A number of registered investment advisory firms—including some well-know billion-dollar shops—are vowing to hold on to all of their talent as the coronavirus challenge continues despite anticipating a sharp haircut to revenues.

According to advisors Financial Advisor magazine talked to across the country, retaining staffing is a priority to firms as they ramp up customer service and communication. That’s despite what is likely to be a 30% decrease in assets and revenues for advisor firms for the foreseeable future.

How important is to retain talent now, despite a shrinking bottom line? “Advisors are in the unique position where as revenue goes down, service needs to be at its highest. So keeping our team in place is really important,” said Timothy Wyman, managing partner at the Center for Financial Planning in Southfield, Mich., which has $1 billion in AUM. “We think that it’s people over profits and [we] won’t be doing any layoffs.”

While staff and salaries may be the biggest expense any advisor firm has, “in 2008 to 2009 we worked really hard to keep our team intact and believe that we benefited from it,” Wyman said.

Keeping fully staffed will be more challenging for some firms than others, depending on their emergency planning, liquidity and ability to fund their business operations. The financial models Wyman’s firm uses estimate they need to plan for a 30% financial asset and revenue decrease. “We have to plan for a two-to-three-year period before we see pre-virus revenues,” Wyman said.

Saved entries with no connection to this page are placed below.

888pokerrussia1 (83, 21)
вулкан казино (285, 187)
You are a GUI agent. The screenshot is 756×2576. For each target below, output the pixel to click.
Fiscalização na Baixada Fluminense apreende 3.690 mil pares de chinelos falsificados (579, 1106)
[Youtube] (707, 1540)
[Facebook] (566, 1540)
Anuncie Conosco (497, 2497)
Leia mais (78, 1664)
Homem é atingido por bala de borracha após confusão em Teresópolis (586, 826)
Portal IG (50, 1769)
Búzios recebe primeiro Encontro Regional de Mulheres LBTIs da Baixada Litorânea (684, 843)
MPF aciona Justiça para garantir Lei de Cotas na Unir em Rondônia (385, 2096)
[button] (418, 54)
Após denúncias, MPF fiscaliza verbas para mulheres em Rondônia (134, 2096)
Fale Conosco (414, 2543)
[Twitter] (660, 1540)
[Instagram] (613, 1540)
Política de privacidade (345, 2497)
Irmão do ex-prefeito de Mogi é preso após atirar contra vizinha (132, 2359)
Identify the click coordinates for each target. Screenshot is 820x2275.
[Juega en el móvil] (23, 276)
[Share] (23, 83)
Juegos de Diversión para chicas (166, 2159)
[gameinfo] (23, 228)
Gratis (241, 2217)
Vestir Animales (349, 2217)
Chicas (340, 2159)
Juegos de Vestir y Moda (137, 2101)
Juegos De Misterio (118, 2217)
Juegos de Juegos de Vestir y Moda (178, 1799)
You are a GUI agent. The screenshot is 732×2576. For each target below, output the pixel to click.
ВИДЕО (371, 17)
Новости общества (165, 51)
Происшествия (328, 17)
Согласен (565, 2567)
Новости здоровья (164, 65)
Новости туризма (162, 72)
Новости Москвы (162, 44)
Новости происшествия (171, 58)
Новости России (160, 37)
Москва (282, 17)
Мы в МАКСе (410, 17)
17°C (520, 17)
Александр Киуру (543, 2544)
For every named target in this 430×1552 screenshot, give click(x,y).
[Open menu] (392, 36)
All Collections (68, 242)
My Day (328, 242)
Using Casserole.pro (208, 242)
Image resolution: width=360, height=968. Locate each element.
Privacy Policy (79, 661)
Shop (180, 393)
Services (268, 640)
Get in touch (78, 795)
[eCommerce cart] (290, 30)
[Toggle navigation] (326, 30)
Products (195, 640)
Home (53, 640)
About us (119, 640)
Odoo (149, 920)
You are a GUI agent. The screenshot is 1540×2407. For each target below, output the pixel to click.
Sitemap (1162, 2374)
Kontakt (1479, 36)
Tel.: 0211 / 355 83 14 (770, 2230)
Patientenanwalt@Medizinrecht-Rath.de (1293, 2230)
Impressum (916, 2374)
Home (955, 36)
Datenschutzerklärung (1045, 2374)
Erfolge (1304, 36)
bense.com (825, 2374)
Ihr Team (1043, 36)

He added that kind of challenge is likely to put pressure on more thinly capitalized advisory firms. “It’s not only crucial for firms to be running a fiduciary practice at this moment, they also have to be running a solid business. You have to be both. Time will tell how many are able to do it,” Wyman said.

Josh Brown, CEO of Ritholtz Wealth Management in New York City, which has more than $1 billion in AUM, said that rather than laying off any staff, he actually has a new chief compliance officer who will be starting with the firm virtually.

“I made a decision we are not going to participate in this recession,” he said. “There’s too much work to be done. The worst thing you can do right now is to have clients call a phone that doesn’t get answered.”

While Bank of America Merrill Lynch estimated that as many as three million American jobs will be lost by the end of this week, Brown said advisors can only control their response to it.

“Staffing in our industry is absolutely critical right now,” he said.